## Requirements
Recast the lines below as a Markdown table with the columns "Row" and "Text". Number each line in order, and skip any blank lines.

*-*-*

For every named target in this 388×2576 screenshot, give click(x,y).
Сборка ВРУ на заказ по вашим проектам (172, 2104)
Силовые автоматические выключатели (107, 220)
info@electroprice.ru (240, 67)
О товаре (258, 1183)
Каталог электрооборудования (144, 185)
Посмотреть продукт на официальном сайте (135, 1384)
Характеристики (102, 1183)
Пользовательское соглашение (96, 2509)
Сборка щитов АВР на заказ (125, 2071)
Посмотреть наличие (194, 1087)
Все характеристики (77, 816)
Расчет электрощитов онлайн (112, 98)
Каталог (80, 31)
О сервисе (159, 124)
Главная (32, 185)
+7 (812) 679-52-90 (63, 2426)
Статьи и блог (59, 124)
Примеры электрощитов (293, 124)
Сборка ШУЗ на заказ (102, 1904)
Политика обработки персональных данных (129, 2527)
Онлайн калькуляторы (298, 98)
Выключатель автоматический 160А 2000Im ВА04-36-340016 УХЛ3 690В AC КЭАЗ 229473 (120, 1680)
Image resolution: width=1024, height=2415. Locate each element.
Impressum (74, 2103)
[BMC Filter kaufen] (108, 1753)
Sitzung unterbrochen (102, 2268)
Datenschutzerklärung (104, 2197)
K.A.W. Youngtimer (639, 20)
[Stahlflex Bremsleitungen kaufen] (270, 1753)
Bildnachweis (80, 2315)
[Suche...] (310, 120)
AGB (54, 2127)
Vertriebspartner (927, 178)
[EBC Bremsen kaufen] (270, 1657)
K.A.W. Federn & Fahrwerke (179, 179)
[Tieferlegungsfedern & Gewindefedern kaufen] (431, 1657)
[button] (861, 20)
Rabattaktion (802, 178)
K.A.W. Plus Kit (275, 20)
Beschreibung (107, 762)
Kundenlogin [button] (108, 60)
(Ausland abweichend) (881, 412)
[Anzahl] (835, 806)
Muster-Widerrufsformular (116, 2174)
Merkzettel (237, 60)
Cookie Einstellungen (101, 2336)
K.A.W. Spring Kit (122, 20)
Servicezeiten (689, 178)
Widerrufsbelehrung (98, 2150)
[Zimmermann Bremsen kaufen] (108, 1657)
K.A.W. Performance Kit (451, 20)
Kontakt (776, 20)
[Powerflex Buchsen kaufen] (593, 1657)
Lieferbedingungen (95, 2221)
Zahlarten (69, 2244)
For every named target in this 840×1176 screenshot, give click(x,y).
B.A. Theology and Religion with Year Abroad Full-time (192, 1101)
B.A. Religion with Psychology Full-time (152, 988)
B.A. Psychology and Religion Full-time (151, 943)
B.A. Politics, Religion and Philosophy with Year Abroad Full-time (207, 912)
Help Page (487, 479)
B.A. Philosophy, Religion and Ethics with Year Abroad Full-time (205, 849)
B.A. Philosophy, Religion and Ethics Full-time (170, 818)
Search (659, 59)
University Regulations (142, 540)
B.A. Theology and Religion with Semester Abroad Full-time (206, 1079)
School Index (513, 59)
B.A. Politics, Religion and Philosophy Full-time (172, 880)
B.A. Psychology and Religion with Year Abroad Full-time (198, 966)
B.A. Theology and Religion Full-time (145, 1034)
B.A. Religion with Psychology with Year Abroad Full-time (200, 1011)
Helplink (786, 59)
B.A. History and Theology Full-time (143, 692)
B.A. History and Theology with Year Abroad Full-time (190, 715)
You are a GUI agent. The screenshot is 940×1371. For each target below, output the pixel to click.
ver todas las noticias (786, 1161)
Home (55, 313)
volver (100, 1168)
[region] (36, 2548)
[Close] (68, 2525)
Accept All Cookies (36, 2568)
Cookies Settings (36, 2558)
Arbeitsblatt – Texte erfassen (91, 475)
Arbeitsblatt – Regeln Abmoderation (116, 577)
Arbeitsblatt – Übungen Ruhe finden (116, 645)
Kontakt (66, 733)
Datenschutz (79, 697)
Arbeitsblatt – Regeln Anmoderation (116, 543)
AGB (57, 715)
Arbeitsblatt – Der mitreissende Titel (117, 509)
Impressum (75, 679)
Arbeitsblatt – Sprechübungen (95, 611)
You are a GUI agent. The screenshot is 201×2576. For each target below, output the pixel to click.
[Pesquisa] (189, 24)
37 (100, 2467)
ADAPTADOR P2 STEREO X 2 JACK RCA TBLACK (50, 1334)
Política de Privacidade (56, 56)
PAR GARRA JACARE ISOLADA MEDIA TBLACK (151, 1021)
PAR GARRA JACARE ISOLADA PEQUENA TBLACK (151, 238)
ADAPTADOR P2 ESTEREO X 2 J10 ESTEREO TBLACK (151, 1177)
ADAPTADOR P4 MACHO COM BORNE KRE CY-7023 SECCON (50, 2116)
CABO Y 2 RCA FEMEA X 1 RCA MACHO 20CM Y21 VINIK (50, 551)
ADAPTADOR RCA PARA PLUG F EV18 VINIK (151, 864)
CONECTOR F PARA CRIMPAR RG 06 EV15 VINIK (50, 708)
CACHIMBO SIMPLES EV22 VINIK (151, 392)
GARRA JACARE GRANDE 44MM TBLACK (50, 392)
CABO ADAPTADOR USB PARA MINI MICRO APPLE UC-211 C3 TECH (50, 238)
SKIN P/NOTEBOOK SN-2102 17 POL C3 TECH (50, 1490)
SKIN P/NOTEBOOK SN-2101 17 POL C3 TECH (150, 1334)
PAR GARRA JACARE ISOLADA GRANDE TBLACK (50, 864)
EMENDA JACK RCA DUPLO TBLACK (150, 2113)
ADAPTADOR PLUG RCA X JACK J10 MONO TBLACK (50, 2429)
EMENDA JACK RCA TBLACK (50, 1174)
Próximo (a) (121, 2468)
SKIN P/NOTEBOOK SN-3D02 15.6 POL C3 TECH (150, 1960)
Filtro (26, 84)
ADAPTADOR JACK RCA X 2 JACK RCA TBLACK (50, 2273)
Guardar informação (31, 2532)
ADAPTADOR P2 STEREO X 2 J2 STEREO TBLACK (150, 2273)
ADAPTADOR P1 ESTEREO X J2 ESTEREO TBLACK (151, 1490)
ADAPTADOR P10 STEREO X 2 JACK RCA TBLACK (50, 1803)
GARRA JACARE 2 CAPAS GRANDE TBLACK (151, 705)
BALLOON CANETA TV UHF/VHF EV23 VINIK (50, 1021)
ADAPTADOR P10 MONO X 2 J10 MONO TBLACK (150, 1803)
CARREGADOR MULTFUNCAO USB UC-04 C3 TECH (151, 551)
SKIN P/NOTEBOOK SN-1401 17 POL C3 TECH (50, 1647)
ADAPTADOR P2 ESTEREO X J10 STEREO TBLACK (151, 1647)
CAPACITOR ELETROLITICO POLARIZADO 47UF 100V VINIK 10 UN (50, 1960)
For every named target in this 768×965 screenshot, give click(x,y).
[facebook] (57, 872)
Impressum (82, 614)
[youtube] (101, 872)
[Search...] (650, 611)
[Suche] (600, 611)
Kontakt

*-*-*

## Output below
| Row | Text |
|---|---|
| 1 | For every named target in this 388×2576 screenshot, give click(x,y). |
| 2 | Сборка ВРУ на заказ по вашим проектам (172, 2104) |
| 3 | Силовые автоматические выключатели (107, 220) |
| 4 | info@electroprice.ru (240, 67) |
| 5 | О товаре (258, 1183) |
| 6 | Каталог электрооборудования (144, 185) |
| 7 | Посмотреть продукт на официальном сайте (135, 1384) |
| 8 | Характеристики (102, 1183) |
| 9 | Пользовательское соглашение (96, 2509) |
| 10 | Сборка щитов АВР на заказ (125, 2071) |
| 11 | Посмотреть наличие (194, 1087) |
| 12 | Все характеристики (77, 816) |
| 13 | Расчет электрощитов онлайн (112, 98) |
| 14 | Каталог (80, 31) |
| 15 | О сервисе (159, 124) |
| 16 | Главная (32, 185) |
| 17 | +7 (812) 679-52-90 (63, 2426) |
| 18 | Статьи и блог (59, 124) |
| 19 | Примеры электрощитов (293, 124) |
| 20 | Сборка ШУЗ на заказ (102, 1904) |
| 21 | Политика обработки персональных данных (129, 2527) |
| 22 | Онлайн калькуляторы (298, 98) |
| 23 | Выключатель автоматический 160А 2000Im ВА04-36-340016 УХЛ3 690В AC КЭАЗ 229473 (120, 1680) |
| 24 | Image resolution: width=1024, height=2415. Locate each element. |
| 25 | Impressum (74, 2103) |
| 26 | [BMC Filter kaufen] (108, 1753) |
| 27 | Sitzung unterbrochen (102, 2268) |
| 28 | Datenschutzerklärung (104, 2197) |
| 29 | K.A.W. Youngtimer (639, 20) |
| 30 | [Stahlflex Bremsleitungen kaufen] (270, 1753) |
| 31 | Bildnachweis (80, 2315) |
| 32 | [Suche...] (310, 120) |
| 33 | AGB (54, 2127) |
| 34 | Vertriebspartner (927, 178) |
| 35 | [EBC Bremsen kaufen] (270, 1657) |
| 36 | K.A.W. Federn & Fahrwerke (179, 179) |
| 37 | [Tieferlegungsfedern & Gewindefedern kaufen] (431, 1657) |
| 38 | [button] (861, 20) |
| 39 | Rabattaktion (802, 178) |
| 40 | K.A.W. Plus Kit (275, 20) |
| 41 | Beschreibung (107, 762) |
| 42 | Kundenlogin [button] (108, 60) |
| 43 | (Ausland abweichend) (881, 412) |
| 44 | [Anzahl] (835, 806) |
| 45 | Muster-Widerrufsformular (116, 2174) |
| 46 | Merkzettel (237, 60) |
| 47 | Cookie Einstellungen (101, 2336) |
| 48 | K.A.W. Spring Kit (122, 20) |
| 49 | Servicezeiten (689, 178) |
| 50 | Widerrufsbelehrung (98, 2150) |
| 51 | [Zimmermann Bremsen kaufen] (108, 1657) |
| 52 | K.A.W. Performance Kit (451, 20) |
| 53 | Kontakt (776, 20) |
| 54 | [Powerflex Buchsen kaufen] (593, 1657) |
| 55 | Lieferbedingungen (95, 2221) |
| 56 | Zahlarten (69, 2244) |
| 57 | For every named target in this 840×1176 screenshot, give click(x,y). |
| 58 | B.A. Theology and Religion with Year Abroad Full-time (192, 1101) |
| 59 | B.A. Religion with Psychology Full-time (152, 988) |
| 60 | B.A. Psychology and Religion Full-time (151, 943) |
| 61 | B.A. Politics, Religion and Philosophy with Year Abroad Full-time (207, 912) |
| 62 | Help Page (487, 479) |
| 63 | B.A. Philosophy, Religion and Ethics with Year Abroad Full-time (205, 849) |
| 64 | B.A. Philosophy, Religion and Ethics Full-time (170, 818) |
| 65 | Search (659, 59) |
| 66 | University Regulations (142, 540) |
| 67 | B.A. Theology and Religion with Semester Abroad Full-time (206, 1079) |
| 68 | School Index (513, 59) |
| 69 | B.A. Politics, Religion and Philosophy Full-time (172, 880) |
| 70 | B.A. Psychology and Religion with Year Abroad Full-time (198, 966) |
| 71 | B.A. Theology and Religion Full-time (145, 1034) |
| 72 | B.A. Religion with Psychology with Year Abroad Full-time (200, 1011) |
| 73 | Helplink (786, 59) |
| 74 | B.A. History and Theology Full-time (143, 692) |
| 75 | B.A. History and Theology with Year Abroad Full-time (190, 715) |
| 76 | You are a GUI agent. The screenshot is 940×1371. For each target below, output the pixel to click. |
| 77 | ver todas las noticias (786, 1161) |
| 78 | Home (55, 313) |
| 79 | volver (100, 1168) |
| 80 | [region] (36, 2548) |
| 81 | [Close] (68, 2525) |
| 82 | Accept All Cookies (36, 2568) |
| 83 | Cookies Settings (36, 2558) |
| 84 | Arbeitsblatt – Texte erfassen (91, 475) |
| 85 | Arbeitsblatt – Regeln Abmoderation (116, 577) |
| 86 | Arbeitsblatt – Übungen Ruhe finden (116, 645) |
| 87 | Kontakt (66, 733) |
| 88 | Datenschutz (79, 697) |
| 89 | Arbeitsblatt – Regeln Anmoderation (116, 543) |
| 90 | AGB (57, 715) |
| 91 | Arbeitsblatt – Der mitreissende Titel (117, 509) |
| 92 | Impressum (75, 679) |
| 93 | Arbeitsblatt – Sprechübungen (95, 611) |
| 94 | You are a GUI agent. The screenshot is 201×2576. For each target below, output the pixel to click. |
| 95 | [Pesquisa] (189, 24) |
| 96 | 37 (100, 2467) |
| 97 | ADAPTADOR P2 STEREO X 2 JACK RCA TBLACK (50, 1334) |
| 98 | Política de Privacidade (56, 56) |
| 99 | PAR GARRA JACARE ISOLADA MEDIA TBLACK (151, 1021) |
| 100 | PAR GARRA JACARE ISOLADA PEQUENA TBLACK (151, 238) |
| 101 | ADAPTADOR P2 ESTEREO X 2 J10 ESTEREO TBLACK (151, 1177) |
| 102 | ADAPTADOR P4 MACHO COM BORNE KRE CY-7023 SECCON (50, 2116) |
| 103 | CABO Y 2 RCA FEMEA X 1 RCA MACHO 20CM Y21 VINIK (50, 551) |
| 104 | ADAPTADOR RCA PARA PLUG F EV18 VINIK (151, 864) |
| 105 | CONECTOR F PARA CRIMPAR RG 06 EV15 VINIK (50, 708) |
| 106 | CACHIMBO SIMPLES EV22 VINIK (151, 392) |
| 107 | GARRA JACARE GRANDE 44MM TBLACK (50, 392) |
| 108 | CABO ADAPTADOR USB PARA MINI MICRO APPLE UC-211 C3 TECH (50, 238) |
| 109 | SKIN P/NOTEBOOK SN-2102 17 POL C3 TECH (50, 1490) |
| 110 | SKIN P/NOTEBOOK SN-2101 17 POL C3 TECH (150, 1334) |
| 111 | PAR GARRA JACARE ISOLADA GRANDE TBLACK (50, 864) |
| 112 | EMENDA JACK RCA DUPLO TBLACK (150, 2113) |
| 113 | ADAPTADOR PLUG RCA X JACK J10 MONO TBLACK (50, 2429) |
| 114 | EMENDA JACK RCA TBLACK (50, 1174) |
| 115 | Próximo (a) (121, 2468) |
| 116 | SKIN P/NOTEBOOK SN-3D02 15.6 POL C3 TECH (150, 1960) |
| 117 | Filtro (26, 84) |
| 118 | ADAPTADOR JACK RCA X 2 JACK RCA TBLACK (50, 2273) |
| 119 | Guardar informação (31, 2532) |
| 120 | ADAPTADOR P2 STEREO X 2 J2 STEREO TBLACK (150, 2273) |
| 121 | ADAPTADOR P1 ESTEREO X J2 ESTEREO TBLACK (151, 1490) |
| 122 | ADAPTADOR P10 STEREO X 2 JACK RCA TBLACK (50, 1803) |
| 123 | GARRA JACARE 2 CAPAS GRANDE TBLACK (151, 705) |
| 124 | BALLOON CANETA TV UHF/VHF EV23 VINIK (50, 1021) |
| 125 | ADAPTADOR P10 MONO X 2 J10 MONO TBLACK (150, 1803) |
| 126 | CARREGADOR MULTFUNCAO USB UC-04 C3 TECH (151, 551) |
| 127 | SKIN P/NOTEBOOK SN-1401 17 POL C3 TECH (50, 1647) |
| 128 | ADAPTADOR P2 ESTEREO X J10 STEREO TBLACK (151, 1647) |
| 129 | CAPACITOR ELETROLITICO POLARIZADO 47UF 100V VINIK 10 UN (50, 1960) |
| 130 | For every named target in this 768×965 screenshot, give click(x,y). |
| 131 | [facebook] (57, 872) |
| 132 | Impressum (82, 614) |
| 133 | [youtube] (101, 872) |
| 134 | [Search...] (650, 611) |
| 135 | [Suche] (600, 611) |
| 136 | Kontakt |